Título original: Picnic at Hanging Rock
Ano: 1975
Direção: Peter Weir
Elenco: Rachel Roberts, Helen Morse, Anne-Louise Lambert, Karen Robson, Christine Schuler, Jane Vallis, Margaret Nelson, Jenny Lovell, Dominic Guard e John Jarratt.
Considerado um dos maiores êxitos do cinema australiano, esse filme traz alguns dos elementos comuns às obras cinematográficas modernas que surgiram, posteriormente, no país: a bela fotografia das paisagens naturais e o encontro entre os costumes dos colonizadores europeus e os mistérios locais. Embora o tema seja o ponto de partida dos acontecimentos, esse não é o foco principal da história, que continua a repercutir em discussões em dias atuais por ser é apresentada como um caso real e sem uma solução clara.

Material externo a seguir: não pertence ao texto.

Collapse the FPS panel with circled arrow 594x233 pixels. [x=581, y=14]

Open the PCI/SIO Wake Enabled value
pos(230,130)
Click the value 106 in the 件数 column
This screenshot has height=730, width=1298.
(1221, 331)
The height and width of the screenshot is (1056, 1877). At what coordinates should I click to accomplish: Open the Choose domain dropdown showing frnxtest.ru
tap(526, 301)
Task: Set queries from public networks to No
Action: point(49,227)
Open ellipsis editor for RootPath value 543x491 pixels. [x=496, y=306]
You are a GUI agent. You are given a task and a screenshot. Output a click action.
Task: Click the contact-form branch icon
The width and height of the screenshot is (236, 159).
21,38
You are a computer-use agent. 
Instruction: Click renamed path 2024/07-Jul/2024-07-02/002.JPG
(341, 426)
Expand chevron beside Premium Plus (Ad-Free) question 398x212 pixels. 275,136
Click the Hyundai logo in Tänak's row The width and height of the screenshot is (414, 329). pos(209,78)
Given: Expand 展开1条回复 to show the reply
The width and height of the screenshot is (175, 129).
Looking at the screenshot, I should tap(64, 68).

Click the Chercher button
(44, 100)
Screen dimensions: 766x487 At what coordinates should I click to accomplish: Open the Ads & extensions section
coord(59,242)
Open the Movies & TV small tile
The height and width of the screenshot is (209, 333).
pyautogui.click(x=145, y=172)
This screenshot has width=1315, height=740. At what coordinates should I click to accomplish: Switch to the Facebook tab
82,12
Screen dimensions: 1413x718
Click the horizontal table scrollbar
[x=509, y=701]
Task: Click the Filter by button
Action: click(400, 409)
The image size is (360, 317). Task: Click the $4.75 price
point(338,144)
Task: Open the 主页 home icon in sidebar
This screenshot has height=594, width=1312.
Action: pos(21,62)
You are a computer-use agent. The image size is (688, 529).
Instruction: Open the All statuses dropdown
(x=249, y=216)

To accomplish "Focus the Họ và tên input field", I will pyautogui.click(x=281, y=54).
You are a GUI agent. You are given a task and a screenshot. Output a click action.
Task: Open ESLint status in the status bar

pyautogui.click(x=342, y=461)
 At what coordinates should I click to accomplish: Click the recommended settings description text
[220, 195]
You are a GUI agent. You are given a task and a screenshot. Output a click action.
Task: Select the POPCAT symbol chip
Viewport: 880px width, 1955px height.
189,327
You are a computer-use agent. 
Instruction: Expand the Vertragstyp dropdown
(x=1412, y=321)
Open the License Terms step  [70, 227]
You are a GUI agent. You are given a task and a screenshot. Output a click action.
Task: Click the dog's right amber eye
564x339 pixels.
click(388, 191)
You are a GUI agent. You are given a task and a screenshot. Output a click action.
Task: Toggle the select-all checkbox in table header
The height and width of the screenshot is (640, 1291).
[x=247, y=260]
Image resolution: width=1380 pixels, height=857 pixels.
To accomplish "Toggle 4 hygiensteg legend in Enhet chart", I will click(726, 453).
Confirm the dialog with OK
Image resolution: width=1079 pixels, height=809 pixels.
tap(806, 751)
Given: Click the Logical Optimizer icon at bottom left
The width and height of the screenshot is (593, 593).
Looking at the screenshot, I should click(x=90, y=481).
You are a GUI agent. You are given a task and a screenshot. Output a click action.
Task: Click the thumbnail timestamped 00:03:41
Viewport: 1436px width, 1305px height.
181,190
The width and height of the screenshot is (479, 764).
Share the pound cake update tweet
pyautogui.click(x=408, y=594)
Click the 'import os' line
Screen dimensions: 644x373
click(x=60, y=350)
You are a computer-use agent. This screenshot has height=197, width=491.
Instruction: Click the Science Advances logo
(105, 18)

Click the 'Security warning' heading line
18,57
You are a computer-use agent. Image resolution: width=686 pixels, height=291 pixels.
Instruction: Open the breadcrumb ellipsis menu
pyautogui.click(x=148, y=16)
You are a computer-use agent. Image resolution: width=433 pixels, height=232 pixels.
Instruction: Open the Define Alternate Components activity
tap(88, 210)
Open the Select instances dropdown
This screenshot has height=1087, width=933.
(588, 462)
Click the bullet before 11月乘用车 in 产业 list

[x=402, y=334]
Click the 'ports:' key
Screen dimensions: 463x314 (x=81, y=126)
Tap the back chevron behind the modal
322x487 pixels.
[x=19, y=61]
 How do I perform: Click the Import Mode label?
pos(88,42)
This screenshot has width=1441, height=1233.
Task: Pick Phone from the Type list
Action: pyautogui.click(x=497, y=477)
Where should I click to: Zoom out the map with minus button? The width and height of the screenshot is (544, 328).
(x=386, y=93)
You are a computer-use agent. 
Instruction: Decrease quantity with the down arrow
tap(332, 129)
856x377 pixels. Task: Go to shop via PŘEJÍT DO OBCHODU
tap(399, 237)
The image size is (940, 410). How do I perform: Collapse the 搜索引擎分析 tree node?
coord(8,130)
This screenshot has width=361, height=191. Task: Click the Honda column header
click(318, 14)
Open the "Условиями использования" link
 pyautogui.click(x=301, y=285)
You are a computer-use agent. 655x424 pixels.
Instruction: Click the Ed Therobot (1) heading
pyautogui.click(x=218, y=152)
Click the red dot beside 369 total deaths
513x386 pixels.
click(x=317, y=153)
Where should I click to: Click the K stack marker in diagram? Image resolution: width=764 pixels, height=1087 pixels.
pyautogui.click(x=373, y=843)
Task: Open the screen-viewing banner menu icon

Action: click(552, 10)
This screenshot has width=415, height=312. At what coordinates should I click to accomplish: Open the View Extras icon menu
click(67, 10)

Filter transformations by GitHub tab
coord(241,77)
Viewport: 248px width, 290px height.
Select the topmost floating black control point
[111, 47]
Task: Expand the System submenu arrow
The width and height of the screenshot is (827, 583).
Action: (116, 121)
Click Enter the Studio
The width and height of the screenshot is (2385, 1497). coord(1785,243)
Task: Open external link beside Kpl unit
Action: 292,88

Baseado no livro Picnic at Hanging Rock, escrito por Joan Lindsay e lançado em 1967, o enredo conta do desaparecimento de algumas pessoas durante um piquenique da escola para meninas de alta classe na montanha conhecida como Hanging Rock. Trata-se de um retrato do ano de 1900, quando os europeus começaram a povoar o país e invadiram áreas antes ocupadas por povos nativos. Tanto o livro quanto o filme se tornaram clássicos instantâneos.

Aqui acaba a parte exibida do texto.